It feels like Clark is everywhere these days.

She's not just the face of women's basketball but one of the most famous athletes in all of sports.

On Thursday night, Clark and Iowa teammate Katie Martin were watching television in their hotel room when one of the NCAA's all-time leading scorer's many national commercials appeared on the screen.

The roommates simply turned to each other and laughed.

"I just think it's really cool," Martin said of Clark's iconic pop culture status. "I don't know. It just brings more awareness to women's basketball, and it brings more awareness to not only her, but our entire team and Iowa. So I think it's awesome."

The numbers back Martin up.

The Hawkeyes' first two games of this year's NCAA Tournament were the highest-rated women's college basketball games of all time outside of contests in the Final Four or the national championship game.

And they rank second and third all-time for any women's college basketball game behind last year's national final between Iowa and LSU.

Iowa No. 22 jerseys dotted the crowd at MVP Arena for Friday's Albany 1 Regional semifinals even though Clark and the Hawkeyes play in Alabany Regional 2 on Saturday.

And a local youth camp organized in conjunction with the NCAA earlier this week was filled with Clark supporters.

But the attention isn't always so positive.

Clips of Clark arguing with officials and scolding teammates during a second-round win against West Virginia drew responses from fans and detractors alike and provided fodder for the never-ending sports-talk radio cycle.

Clark has long since grown accustomed to being at the eye of the storm.

"I think it's kind of been the same story for me over the course of the (last) two years," Clark said. "It's like I know people are always watching. I know eyeballs are always on me. This is kind of what happens when you are in the spotlight.

"And it's not anything you shy away from. I'm competitive. I'm fiery. That's how it is, and I think that's what has brought me a lot of success. I think, at the same time, it's being able to channel that and use it in the best way."

Iowa coach Lisa Bluder has been awed by the way Clark has handled being the face of Iowa's team and, really, women's basketball as a whole.

Clark regularly stayed long after home games to sign autographs for young fans, and she's become something of a team spokesperson — answering hard questions from the media before and after nearly every game.

It's a lot to put on the shoulders of any 22-year-old, but Clark seems like a natural in the role.

"I completely trust her maturity," Bluder said. "She is extremely mature, has handled every situation that's been thrown at her, and she's had a lot of different situations thrown at her. She's handled them all beautifully."

Clark hasn't played in front of an empty seat this season — home or away — a streak that's expected to continue in front of 15,500 fans Saturday when the top-seeded Hawkeyes (31-4) face No. 5 seed Colorado (24-9) for a spot in the Elite Eight.

But it's not just Iowa benefitting from the attention Clark has brought to the sport.

ESPN reported viewership of non-Iowa tournament games is up 74% over last year, and there is a star-studded cast in Albany alone.

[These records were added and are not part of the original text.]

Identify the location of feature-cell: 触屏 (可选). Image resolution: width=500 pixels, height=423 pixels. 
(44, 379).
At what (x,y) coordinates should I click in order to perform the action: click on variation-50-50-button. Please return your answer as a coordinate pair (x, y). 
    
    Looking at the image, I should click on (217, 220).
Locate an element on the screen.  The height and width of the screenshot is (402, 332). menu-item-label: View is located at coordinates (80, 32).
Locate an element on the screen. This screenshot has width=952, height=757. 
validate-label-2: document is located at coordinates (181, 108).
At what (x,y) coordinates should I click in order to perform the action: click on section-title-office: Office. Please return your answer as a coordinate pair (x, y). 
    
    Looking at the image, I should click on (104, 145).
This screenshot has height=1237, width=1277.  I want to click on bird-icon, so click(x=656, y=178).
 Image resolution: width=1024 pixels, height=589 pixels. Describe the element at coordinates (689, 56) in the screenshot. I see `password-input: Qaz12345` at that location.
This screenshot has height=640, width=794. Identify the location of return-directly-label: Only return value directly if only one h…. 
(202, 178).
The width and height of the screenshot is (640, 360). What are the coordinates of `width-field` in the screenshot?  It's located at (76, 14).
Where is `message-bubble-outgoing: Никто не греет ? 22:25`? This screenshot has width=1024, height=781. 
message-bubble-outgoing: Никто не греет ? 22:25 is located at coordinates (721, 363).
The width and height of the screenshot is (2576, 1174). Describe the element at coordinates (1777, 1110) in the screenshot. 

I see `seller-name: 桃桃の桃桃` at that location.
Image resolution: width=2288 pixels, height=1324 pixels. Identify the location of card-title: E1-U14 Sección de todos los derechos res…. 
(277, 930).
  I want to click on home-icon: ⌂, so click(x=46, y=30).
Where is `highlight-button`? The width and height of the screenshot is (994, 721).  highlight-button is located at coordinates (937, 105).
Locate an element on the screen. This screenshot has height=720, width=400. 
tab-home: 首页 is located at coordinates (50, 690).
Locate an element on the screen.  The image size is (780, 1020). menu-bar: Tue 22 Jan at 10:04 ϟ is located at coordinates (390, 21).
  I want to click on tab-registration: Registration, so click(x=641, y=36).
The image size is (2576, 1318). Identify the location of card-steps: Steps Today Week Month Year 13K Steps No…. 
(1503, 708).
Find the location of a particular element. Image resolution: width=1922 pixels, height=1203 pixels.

Before Friday's semifinals, the cast on this side of the bracket included defending national champion LSU, unbeaten and top-ranked South Carolina, one of the game's most electrifying freshmen in Notre Dame's Hannah Hildalgo, an Indiana team that's been among the nation's finest the past four seasons and three teams from the Pac-12 — Oregon State, UCLA and Colorado — in the final year of the conference as it's been traditionally configured.

Clark's proud of the growth of the women's game and her role in helping to accelerate it.

But the weekend aim is simple in her eyes.

The Hawkeyes are playing for a national championship they fell one step short of claiming a year ago. Despite the noise all around her, the competition on the court is all that matters.

"We just had a practice, we play (Saturday) and that's really all you're guaranteed," Clark said. "You're trying to go out there and win and fight for another day, and I think ... we don't want this to end.

"We love coming to practice. We love playing games with each other. You want to soak it in and keep extending it out."